Human resources (HR) demonstrate a negative effect on the marine economy in the East China Sea, indicating that the scarcity or inadequacy of human resources could undermine marine economic performance. However, in the South China Sea and the Yellow Sea, the impact of human resources on the marine economy is not substantial, suggesting variations in how human capital influences marine economic dynamics across different maritime regions.

4.4. Robustness Check

4.4.1. Reduced Sample

Upon analyzing the comprehensive dataset, it was observed that altering the time periods under consideration could lead to markedly different conclusions. A first robustness test was undertaken by selectively narrowing the sample data to address this variability and ascertain the empirical robustness of the fixed-effect regression model previously developed. This step aimed to verify the stability of the empirical outcomes and uphold the analytical rigor of the study’s findings. The outcomes of this robustness test are meticulously documented in the subsequent Table 11, providing a detailed examination of the model’s resilience under varied sample conditions.
Boasting a regression coefficient of 0.900, marine environmental governance (OMN) successfully surpassed the threshold for statistical significance at the 1% level, aligning harmoniously with the empirical insights gleaned from the prior section. This concordance not only underscores the regression outcomes’ stability but also validates the judicious formulation of the model initially proposed. The consistency in both the positive and negative correlations, alongside the maintained significance of the principal explanatory variables, serves as a testament to the model’s robustness and the empirical strategy’s soundness.

4.4.2. Substitution of Explanatory Variables

In order to evaluate the robustness of the empirical findings of the previously built fixed effects regression model and to confirm the rigor of the study outcomes, in this study, the validity of the initial prototype was tested utilizing the technique of replacement variables, and the robustness test was conducted by replacing the key explanatory variable, the number of protected areas (OMN), with the logarithm of the number of protected areas (OMG).
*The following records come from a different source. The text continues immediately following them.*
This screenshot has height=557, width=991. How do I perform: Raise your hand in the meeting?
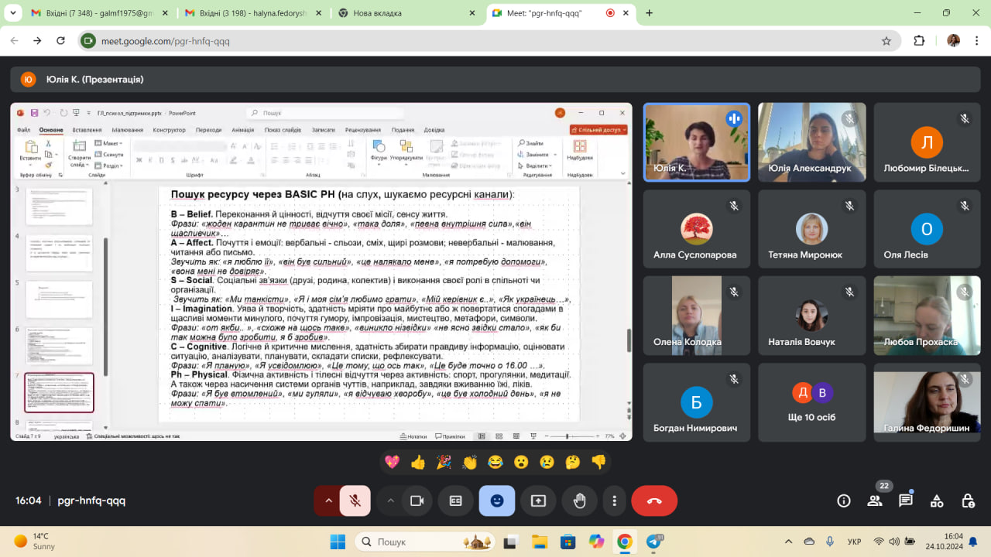579,501
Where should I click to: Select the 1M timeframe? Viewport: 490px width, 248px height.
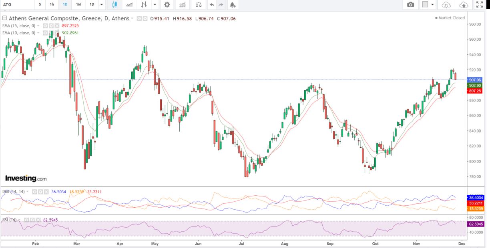pos(78,5)
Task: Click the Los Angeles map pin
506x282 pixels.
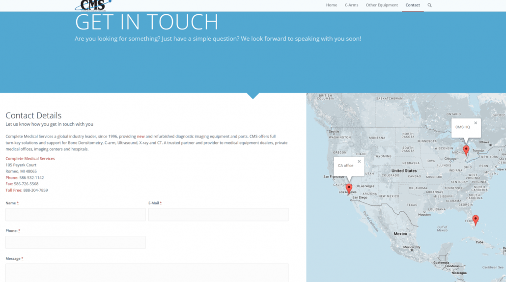Action: 349,188
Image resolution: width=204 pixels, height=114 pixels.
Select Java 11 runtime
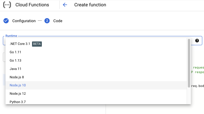click(96, 69)
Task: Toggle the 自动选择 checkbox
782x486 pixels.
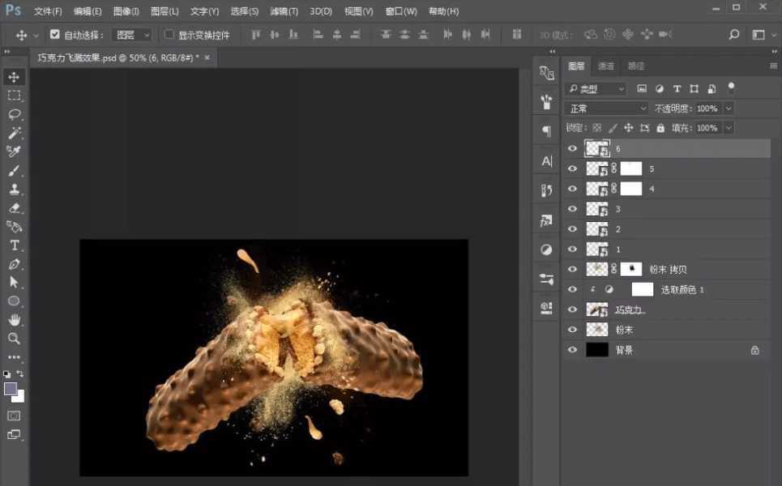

To assess the robustness of the empirical results derived from the previously constructed fixed effects regression model and to ensure the rigor of the study’s findings, this research undertook a validation exercise for the initial model framework, seen in Table 12. Employing the method of replacement variables, this robustness check involved substituting the primary explanatory variable, the number of protected areas (OMN), with its logarithmic transformation (OMG). This approach was aimed at examining the consistency and reliability of the model’s outcomes under alternative specifications. The results of this comprehensive robustness test, detailed in the table below, provide insightful revelations regarding the model’s stability and the empirical strategy’s validity. The table below displays the findings.
The coefficient associated with ocean environmental governance (OMG) stands at 0.636, achieving statistical significance at the 1% level. These findings from the robustness test align closely with the initial regression results, thereby affirming the test’s robustness. The consistency observed between the outcomes of the robustness test and the primary regression analysis further underscores the high level of reliability inherent in the study’s findings, reinforcing the credibility and solidity of the conclusions drawn in this research.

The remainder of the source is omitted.